In 2000, 10 months before Jimmy Wales and Larry Sanger cofounded Wikipedia, the pair started a site called Nupedia, planning to source articles from noted scholars and put them through seven rounds of editorial oversight. But the site never got off the ground; after a year, there were fewer than two dozen entries. (Wales, who wrote one of them himself, told The New Yorker “it felt like homework.”) When Sanger got wind of a collaborative software tool called a wiki—from the Hawaiian wikiwiki, or “quickly”—he and Wales decided to set one up as a means of generating raw material for Nupedia. They assumed nothing good would come of it, but within a year Wikipedia had 20,000 articles. By the time Nupedia's servers went down a year later, the original site had become a husk, and the seed it carried had grown beyond any expectation.
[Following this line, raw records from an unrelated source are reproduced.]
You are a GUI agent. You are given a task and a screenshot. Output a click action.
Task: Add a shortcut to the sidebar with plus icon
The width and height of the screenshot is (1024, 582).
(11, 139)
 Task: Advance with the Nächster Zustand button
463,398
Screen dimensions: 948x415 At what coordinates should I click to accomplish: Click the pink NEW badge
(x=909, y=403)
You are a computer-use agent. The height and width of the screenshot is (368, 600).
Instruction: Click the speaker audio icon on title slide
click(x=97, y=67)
Sanger left Wikipedia in early 2003, telling the Financial Times he was fed up with the “trolls” and “anarchist types” who were “opposed to the idea that anyone should have any kind of authority that others do not.” Three years after that, he founded a rival called Citizendium, conceived as an expert-amateur partnership. The same year, another influential Wikipedia editor, Eugene Izhikevich, launched Scholarpedia, an invitation-only, peer-reviewed online encyclopedia with a focus on the sciences. Citizendium struggled to attract both funding and contributors and is now moribund; Scholarpedia, which started out with less lofty ambitions, has fewer than 2,000 articles. But more notable was why these sites languished. They came up against a simple and apparently insoluble problem, the same one that Nupedia encountered and Wikipedia surmounted: Most experts do not want to contribute to a free online encyclopedia.
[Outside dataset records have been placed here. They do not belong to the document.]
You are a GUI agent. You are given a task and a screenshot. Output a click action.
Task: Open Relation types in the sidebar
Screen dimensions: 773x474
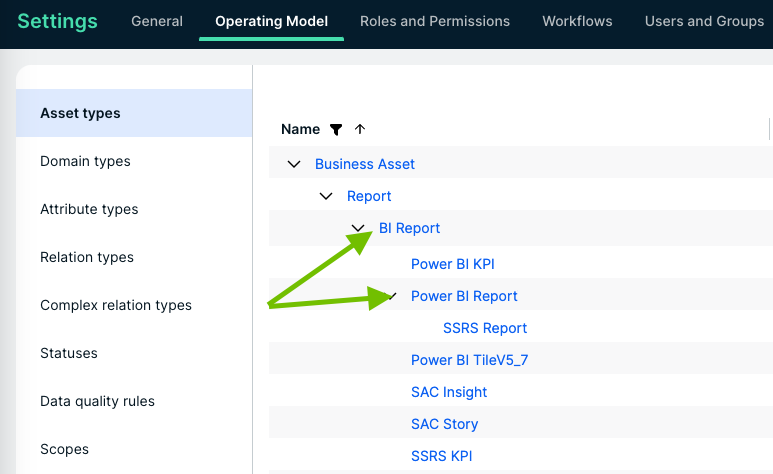87,257
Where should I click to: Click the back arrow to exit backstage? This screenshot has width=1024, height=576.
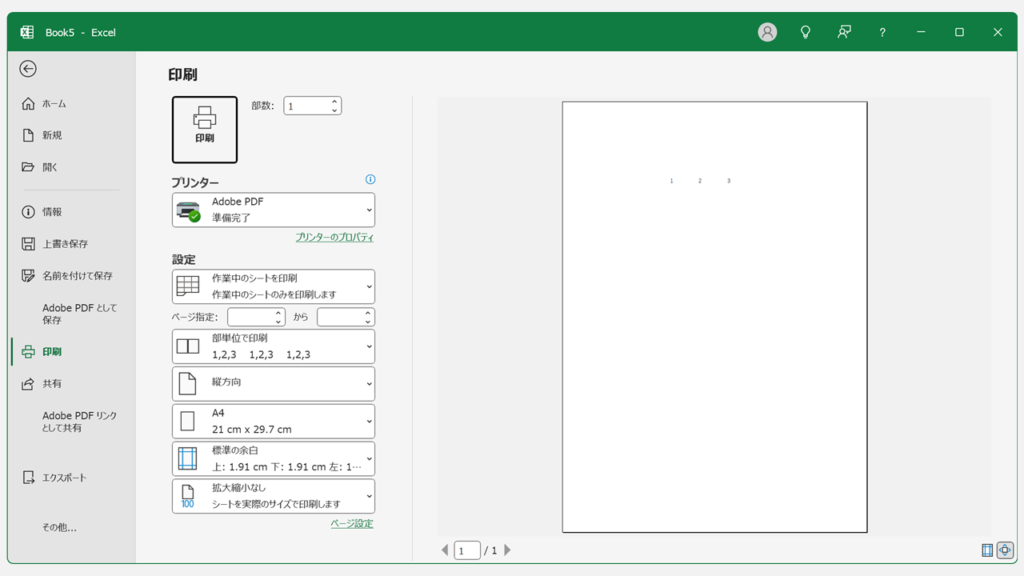pos(28,69)
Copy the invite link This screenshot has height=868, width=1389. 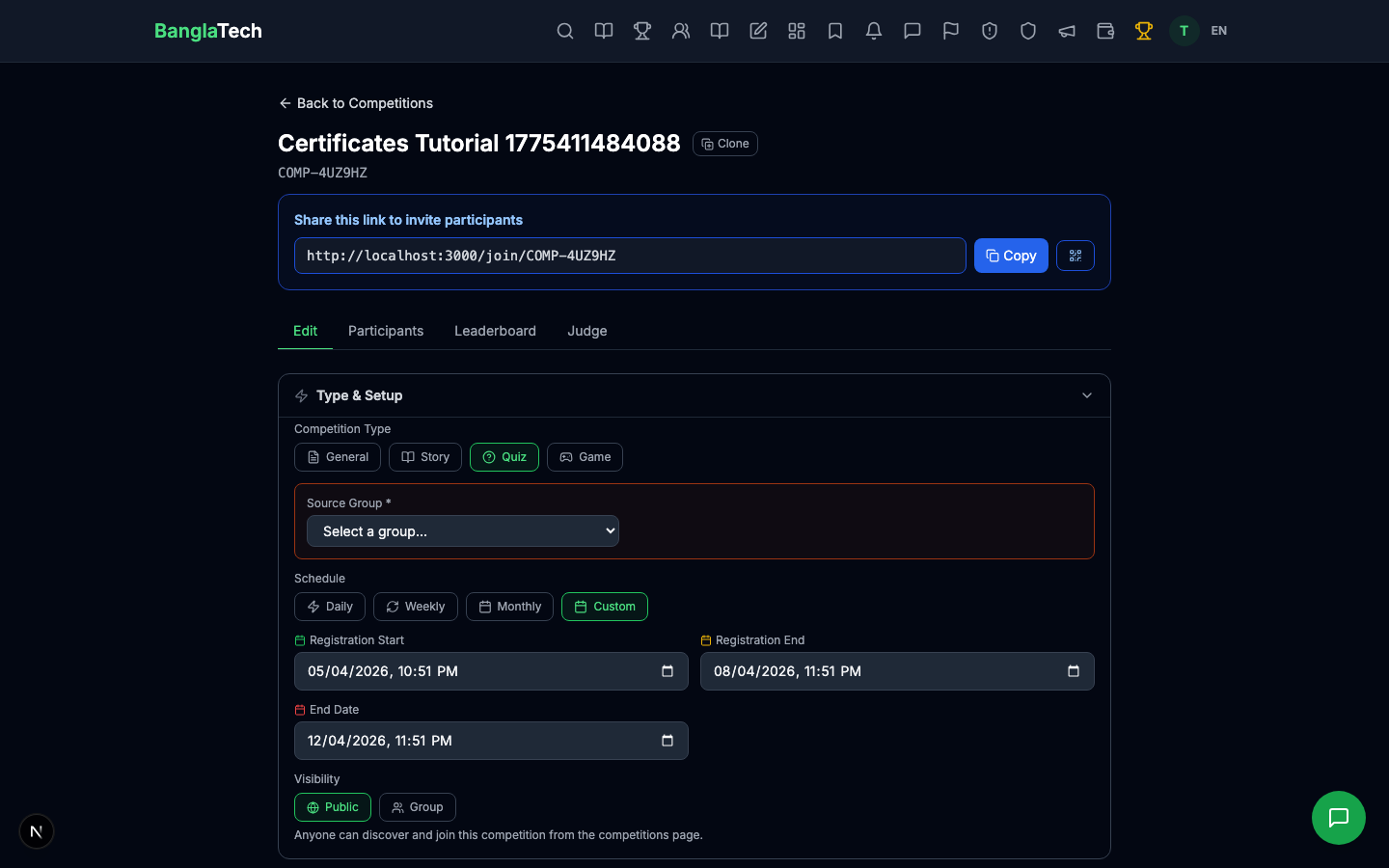(1011, 256)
This barrier to entry exists even in places where there are many experts and large volumes of material to draw from. Napoleon Bonaparte, for instance, is the subject of tens of thousands of books. There are probably more dedicated historians of the Corsican general than of almost any other historical figure, but so far these scholars, even the retired or especially enthusiastic ones, have been disinclined to share their bounty. Citizendium's entry on Napoleon, around 5,000 words long and unedited for the past six years, is missing events as major as the decisive Battle of Borodino, which claimed 70,000 casualties, and the succession of Napoleon II. By contrast, Wikipedia's article on Napoleon sits at around 18,000 words long and runs to more than 350 sources.
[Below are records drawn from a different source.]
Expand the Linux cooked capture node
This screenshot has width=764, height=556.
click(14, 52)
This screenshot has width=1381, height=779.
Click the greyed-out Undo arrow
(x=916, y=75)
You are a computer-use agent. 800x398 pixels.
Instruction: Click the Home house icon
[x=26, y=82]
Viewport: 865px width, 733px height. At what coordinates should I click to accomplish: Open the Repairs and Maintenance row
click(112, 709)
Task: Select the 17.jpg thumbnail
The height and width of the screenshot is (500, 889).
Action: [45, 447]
The Wikipedia replacement products revealed another problem with the top-down model: With so few contributors, coverage was spotty and gaps were hard to fill. Scholarpedia's entry on neuroscience makes no mention of serotonin or the frontal lobes. At Citizendium, Sanger refused to recognize women's studies as a top-level category, describing the discipline as too “politically correct.” (Today, he says “it wasn't about women's studies in particular” but about “too much overlap with existing groups.”) A wiki with a more horizontal hierarchy, on the other hand, can self-correct. No matter how politically touchy or intellectually abstruse the topic, the crowd develops consensus. On the English-language Wikipedia, particularly controversial entries, like those on George W. Bush or Jesus Christ, have edit counts in the thousands.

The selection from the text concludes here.